Please copy lines from the records below exactly, starting at the line that contains "Where should I" and continuing through the end of the records. Leave the pictures out of your answer.

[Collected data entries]
----------------------------------------
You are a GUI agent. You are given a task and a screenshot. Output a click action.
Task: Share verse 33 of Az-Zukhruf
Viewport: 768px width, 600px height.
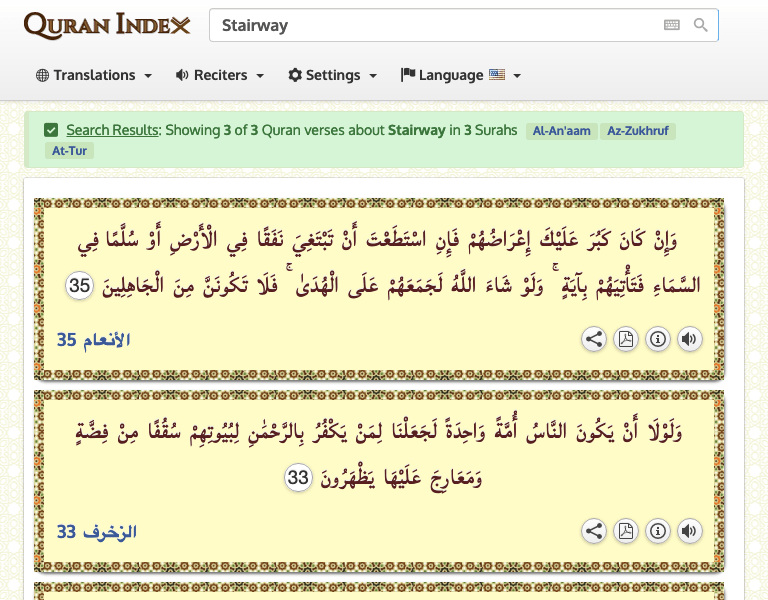594,531
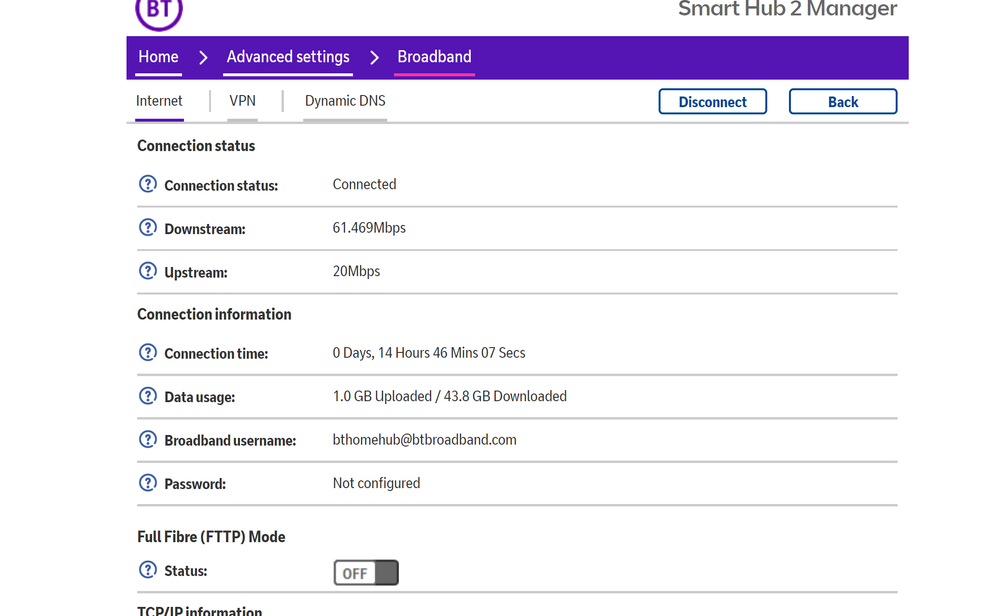Toggle Full Fibre FTTP mode switch
This screenshot has height=616, width=999.
pyautogui.click(x=366, y=573)
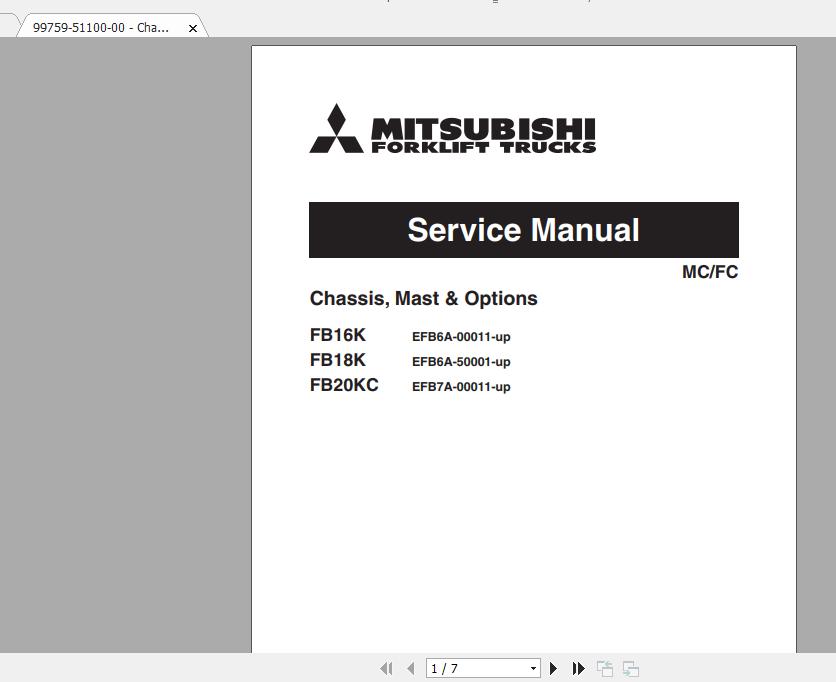Select the FB16K model label

click(338, 337)
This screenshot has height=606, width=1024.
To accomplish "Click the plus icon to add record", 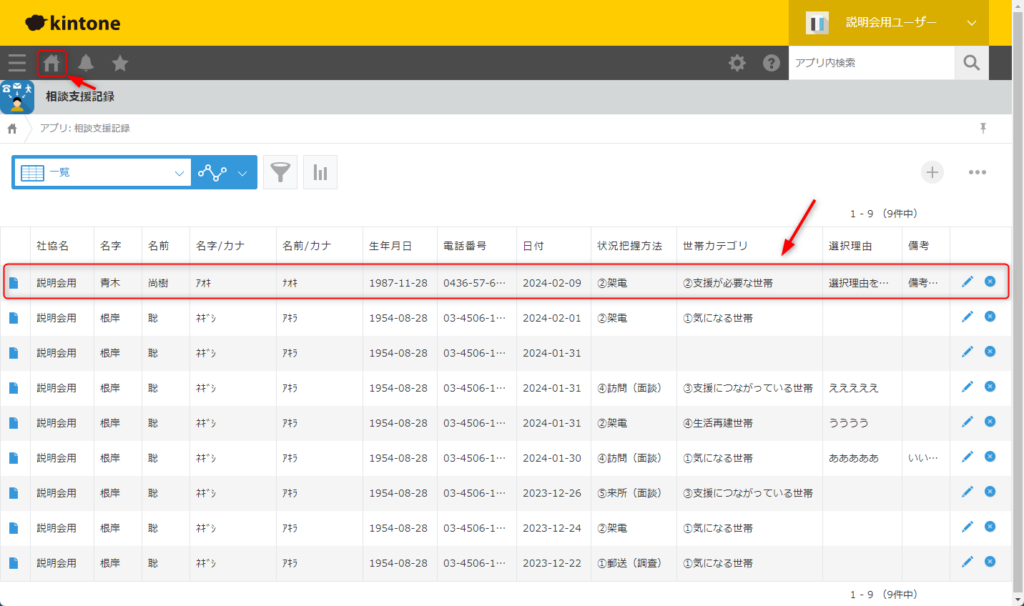I will [932, 172].
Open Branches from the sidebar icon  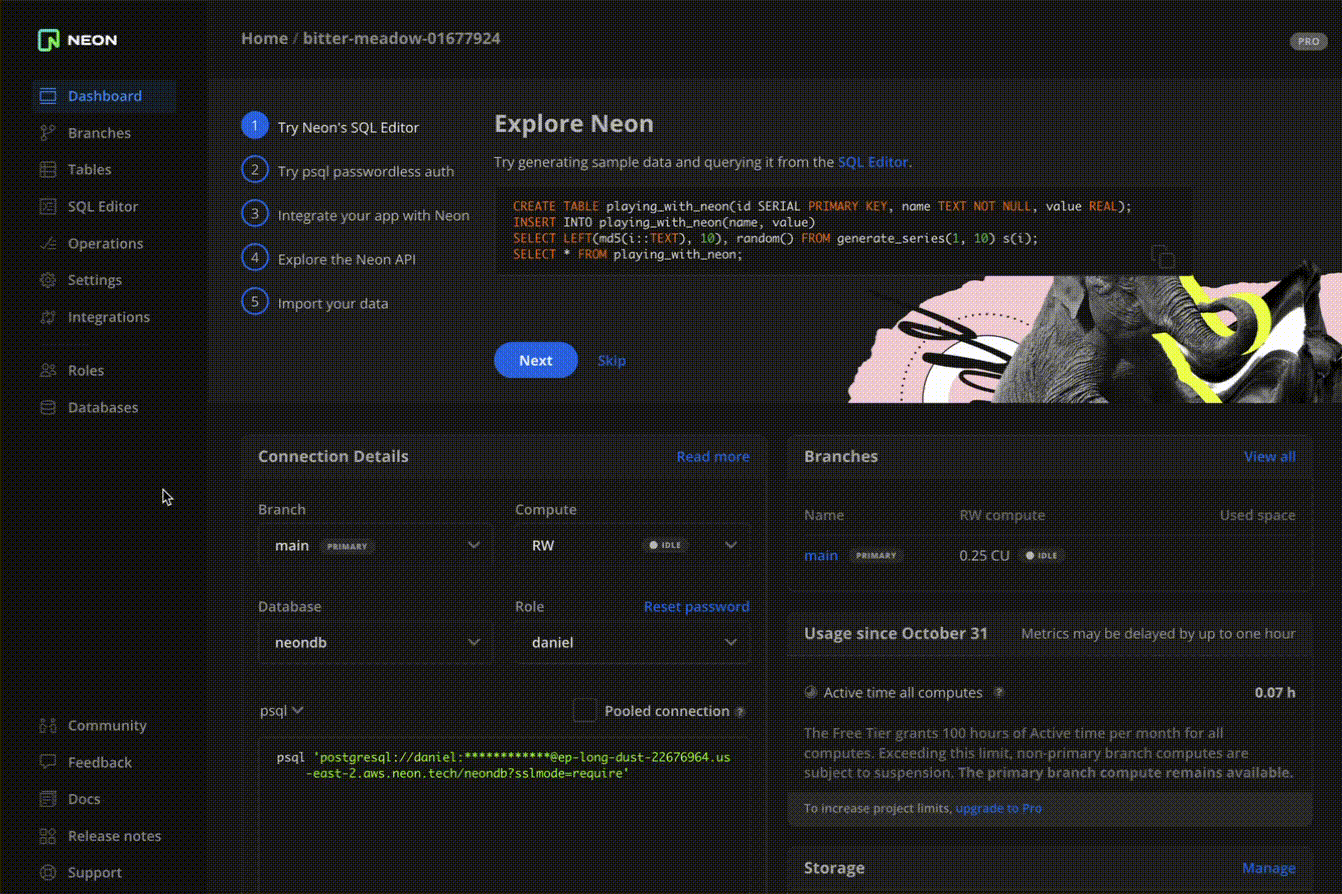47,133
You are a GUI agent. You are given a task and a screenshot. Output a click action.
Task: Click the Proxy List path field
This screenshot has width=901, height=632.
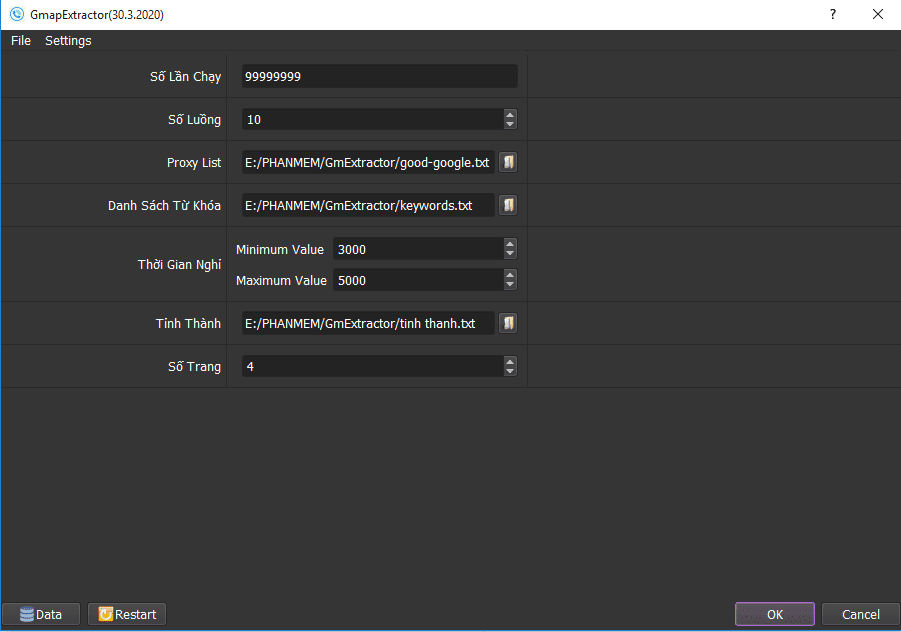[368, 163]
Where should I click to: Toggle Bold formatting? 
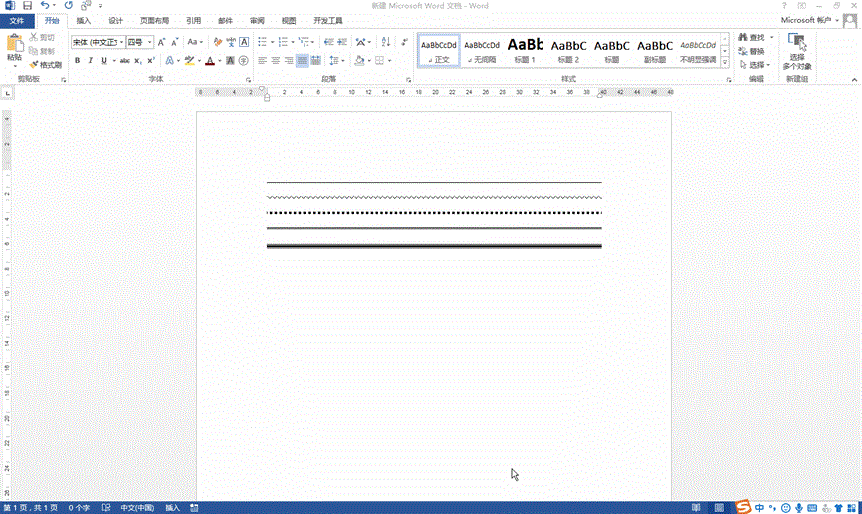tap(77, 60)
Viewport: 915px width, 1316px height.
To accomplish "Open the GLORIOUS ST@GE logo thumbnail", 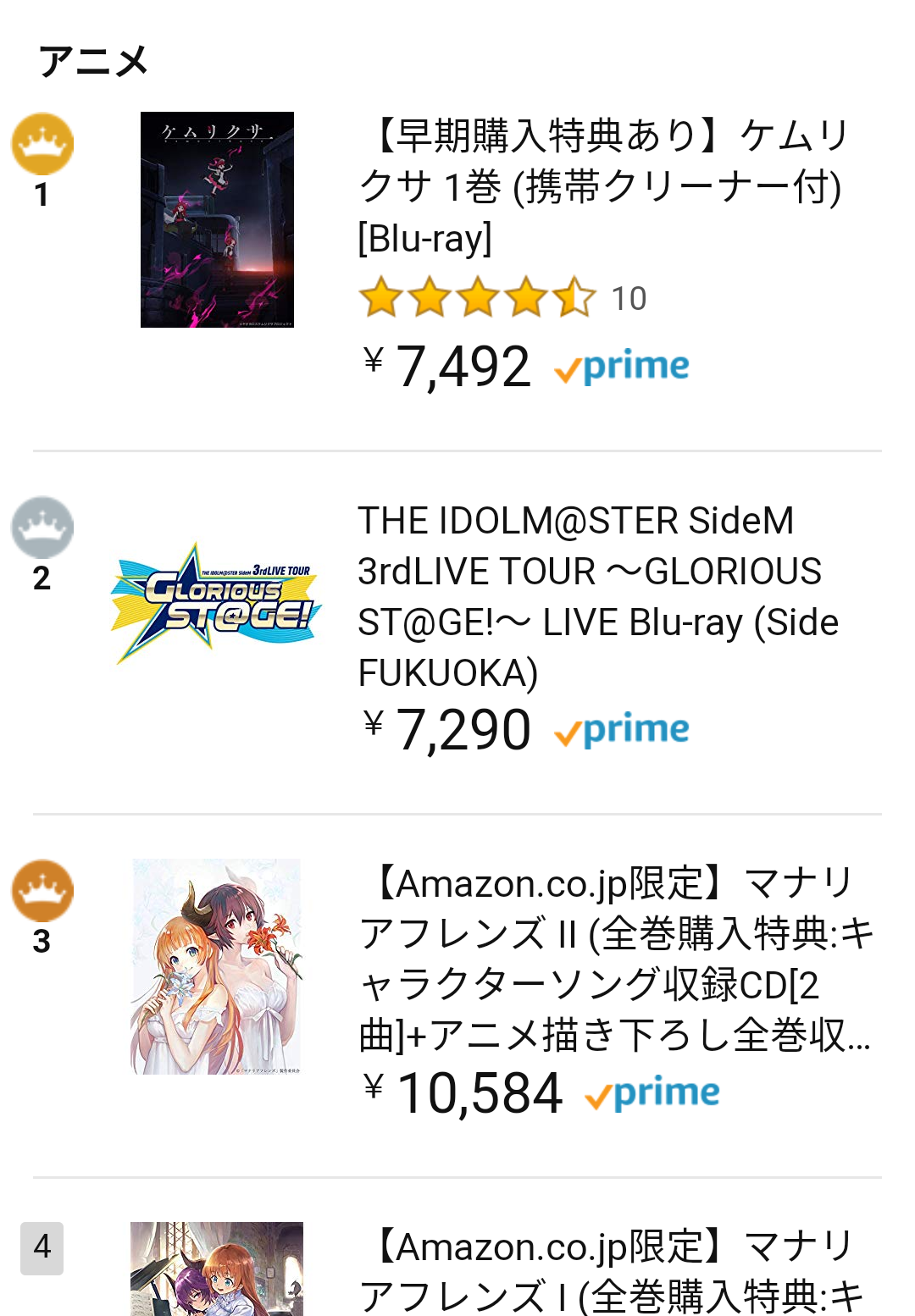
----------------------------------------
## THE ANSWER
Where should I click to: Toggle Bold formatting? 
tap(77, 60)
Viewport: 915px width, 1316px height.
To accomplish "Open the GLORIOUS ST@GE logo thumbnail", 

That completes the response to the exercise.